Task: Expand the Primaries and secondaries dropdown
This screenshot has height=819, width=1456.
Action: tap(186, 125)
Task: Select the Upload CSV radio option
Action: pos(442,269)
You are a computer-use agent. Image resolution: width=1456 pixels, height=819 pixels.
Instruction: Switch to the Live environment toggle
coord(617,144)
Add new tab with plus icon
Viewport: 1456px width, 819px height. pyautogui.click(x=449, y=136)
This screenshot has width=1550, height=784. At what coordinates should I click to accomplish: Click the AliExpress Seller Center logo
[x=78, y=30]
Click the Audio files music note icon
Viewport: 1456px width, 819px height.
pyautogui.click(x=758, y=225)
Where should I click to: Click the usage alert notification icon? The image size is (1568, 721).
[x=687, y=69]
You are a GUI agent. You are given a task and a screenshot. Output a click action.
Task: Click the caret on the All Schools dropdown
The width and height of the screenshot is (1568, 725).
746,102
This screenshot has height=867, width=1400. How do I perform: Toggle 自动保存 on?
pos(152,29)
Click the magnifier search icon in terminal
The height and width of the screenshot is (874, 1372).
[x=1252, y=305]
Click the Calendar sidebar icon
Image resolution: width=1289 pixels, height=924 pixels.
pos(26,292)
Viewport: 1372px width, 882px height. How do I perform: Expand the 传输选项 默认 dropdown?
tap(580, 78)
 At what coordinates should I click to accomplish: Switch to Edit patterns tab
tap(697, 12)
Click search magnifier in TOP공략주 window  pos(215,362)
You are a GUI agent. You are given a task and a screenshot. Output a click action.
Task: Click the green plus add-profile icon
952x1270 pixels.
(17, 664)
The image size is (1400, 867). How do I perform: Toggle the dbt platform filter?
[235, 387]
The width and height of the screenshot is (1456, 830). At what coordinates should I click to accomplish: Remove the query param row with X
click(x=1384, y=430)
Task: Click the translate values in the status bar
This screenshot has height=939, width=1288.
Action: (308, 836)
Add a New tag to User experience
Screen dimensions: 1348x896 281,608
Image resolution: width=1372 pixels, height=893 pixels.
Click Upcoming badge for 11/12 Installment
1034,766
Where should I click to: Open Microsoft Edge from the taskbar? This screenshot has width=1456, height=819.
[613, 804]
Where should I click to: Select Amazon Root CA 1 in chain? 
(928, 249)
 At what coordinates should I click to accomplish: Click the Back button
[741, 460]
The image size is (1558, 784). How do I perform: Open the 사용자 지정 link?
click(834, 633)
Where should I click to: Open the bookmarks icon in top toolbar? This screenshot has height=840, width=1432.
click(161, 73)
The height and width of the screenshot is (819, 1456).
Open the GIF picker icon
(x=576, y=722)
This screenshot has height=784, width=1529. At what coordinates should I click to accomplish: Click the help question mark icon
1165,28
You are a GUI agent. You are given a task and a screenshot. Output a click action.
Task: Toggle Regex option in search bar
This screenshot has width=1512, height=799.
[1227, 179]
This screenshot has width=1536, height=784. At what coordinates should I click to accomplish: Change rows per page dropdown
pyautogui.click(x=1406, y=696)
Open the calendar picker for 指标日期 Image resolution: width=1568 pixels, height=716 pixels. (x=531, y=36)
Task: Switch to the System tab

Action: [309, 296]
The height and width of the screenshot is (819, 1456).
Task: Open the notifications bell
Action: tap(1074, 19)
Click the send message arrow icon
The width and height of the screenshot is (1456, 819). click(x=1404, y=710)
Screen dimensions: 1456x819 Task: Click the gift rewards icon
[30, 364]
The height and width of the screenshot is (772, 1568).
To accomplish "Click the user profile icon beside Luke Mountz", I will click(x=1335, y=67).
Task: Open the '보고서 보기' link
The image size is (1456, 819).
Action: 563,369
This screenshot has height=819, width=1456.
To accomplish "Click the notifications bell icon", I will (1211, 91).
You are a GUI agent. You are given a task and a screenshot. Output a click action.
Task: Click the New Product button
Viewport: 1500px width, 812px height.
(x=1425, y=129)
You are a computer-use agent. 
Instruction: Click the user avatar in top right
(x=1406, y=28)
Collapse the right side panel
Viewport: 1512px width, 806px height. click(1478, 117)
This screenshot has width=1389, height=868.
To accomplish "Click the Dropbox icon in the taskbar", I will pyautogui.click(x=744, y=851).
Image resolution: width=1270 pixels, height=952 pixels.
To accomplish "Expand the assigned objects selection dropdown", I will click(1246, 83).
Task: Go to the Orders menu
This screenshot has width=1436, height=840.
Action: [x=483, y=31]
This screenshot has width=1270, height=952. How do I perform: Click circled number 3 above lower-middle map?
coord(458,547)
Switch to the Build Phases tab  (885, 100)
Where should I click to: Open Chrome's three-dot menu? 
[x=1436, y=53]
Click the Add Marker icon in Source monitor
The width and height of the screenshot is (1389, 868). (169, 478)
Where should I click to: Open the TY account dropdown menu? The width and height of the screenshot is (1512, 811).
##############################
* **What the exercise asks**: What is needed here is an exact copy of all the entries.

* **Output below**:
Task: Expand the Primaries and secondaries dropdown
This screenshot has height=819, width=1456.
Action: tap(186, 125)
Task: Select the Upload CSV radio option
Action: pos(442,269)
You are a computer-use agent. Image resolution: width=1456 pixels, height=819 pixels.
Instruction: Switch to the Live environment toggle
coord(617,144)
Add new tab with plus icon
Viewport: 1456px width, 819px height. pyautogui.click(x=449, y=136)
This screenshot has width=1550, height=784. At what coordinates should I click to accomplish: Click the AliExpress Seller Center logo
[x=78, y=30]
Click the Audio files music note icon
Viewport: 1456px width, 819px height.
pyautogui.click(x=758, y=225)
Where should I click to: Click the usage alert notification icon? The image size is (1568, 721).
[x=687, y=69]
You are a GUI agent. You are given a task and a screenshot. Output a click action.
Task: Click the caret on the All Schools dropdown
The width and height of the screenshot is (1568, 725).
746,102
This screenshot has height=867, width=1400. How do I perform: Toggle 自动保存 on?
pos(152,29)
Click the magnifier search icon in terminal
The height and width of the screenshot is (874, 1372).
[x=1252, y=305]
Click the Calendar sidebar icon
Image resolution: width=1289 pixels, height=924 pixels.
pos(26,292)
Viewport: 1372px width, 882px height. How do I perform: Expand the 传输选项 默认 dropdown?
tap(580, 78)
 At what coordinates should I click to accomplish: Switch to Edit patterns tab
tap(697, 12)
Click search magnifier in TOP공략주 window  pos(215,362)
You are a GUI agent. You are given a task and a screenshot. Output a click action.
Task: Click the green plus add-profile icon
952x1270 pixels.
(17, 664)
The image size is (1400, 867). How do I perform: Toggle the dbt platform filter?
[235, 387]
The width and height of the screenshot is (1456, 830). At what coordinates should I click to accomplish: Remove the query param row with X
click(x=1384, y=430)
Task: Click the translate values in the status bar
This screenshot has height=939, width=1288.
Action: (308, 836)
Add a New tag to User experience
Screen dimensions: 1348x896 281,608
Image resolution: width=1372 pixels, height=893 pixels.
Click Upcoming badge for 11/12 Installment
1034,766
Where should I click to: Open Microsoft Edge from the taskbar? This screenshot has width=1456, height=819.
[613, 804]
Where should I click to: Select Amazon Root CA 1 in chain? 
(928, 249)
 At what coordinates should I click to accomplish: Click the Back button
[741, 460]
The image size is (1558, 784). How do I perform: Open the 사용자 지정 link?
click(834, 633)
Where should I click to: Open the bookmarks icon in top toolbar? This screenshot has height=840, width=1432.
click(161, 73)
The height and width of the screenshot is (819, 1456).
Open the GIF picker icon
(x=576, y=722)
This screenshot has height=784, width=1529. At what coordinates should I click to accomplish: Click the help question mark icon
1165,28
You are a GUI agent. You are given a task and a screenshot. Output a click action.
Task: Toggle Regex option in search bar
This screenshot has width=1512, height=799.
[1227, 179]
This screenshot has width=1536, height=784. At what coordinates should I click to accomplish: Change rows per page dropdown
pyautogui.click(x=1406, y=696)
Open the calendar picker for 指标日期 Image resolution: width=1568 pixels, height=716 pixels. (x=531, y=36)
Task: Switch to the System tab

Action: [309, 296]
The height and width of the screenshot is (819, 1456).
Task: Open the notifications bell
Action: tap(1074, 19)
Click the send message arrow icon
The width and height of the screenshot is (1456, 819). click(x=1404, y=710)
Screen dimensions: 1456x819 Task: Click the gift rewards icon
[30, 364]
The height and width of the screenshot is (772, 1568).
To accomplish "Click the user profile icon beside Luke Mountz", I will click(x=1335, y=67).
Task: Open the '보고서 보기' link
The image size is (1456, 819).
Action: 563,369
This screenshot has height=819, width=1456.
To accomplish "Click the notifications bell icon", I will (1211, 91).
You are a GUI agent. You are given a task and a screenshot. Output a click action.
Task: Click the New Product button
Viewport: 1500px width, 812px height.
(x=1425, y=129)
You are a computer-use agent. 
Instruction: Click the user avatar in top right
(x=1406, y=28)
Collapse the right side panel
Viewport: 1512px width, 806px height. click(1478, 117)
This screenshot has width=1389, height=868.
To accomplish "Click the Dropbox icon in the taskbar", I will pyautogui.click(x=744, y=851).
Image resolution: width=1270 pixels, height=952 pixels.
To accomplish "Expand the assigned objects selection dropdown", I will click(1246, 83).
Task: Go to the Orders menu
This screenshot has width=1436, height=840.
Action: [x=483, y=31]
This screenshot has width=1270, height=952. How do I perform: Click circled number 3 above lower-middle map?
coord(458,547)
Switch to the Build Phases tab  (885, 100)
Where should I click to: Open Chrome's three-dot menu? 
[x=1436, y=53]
Click the Add Marker icon in Source monitor
The width and height of the screenshot is (1389, 868). (169, 478)
Where should I click to: Open the TY account dropdown menu? The width and height of the screenshot is (1512, 811).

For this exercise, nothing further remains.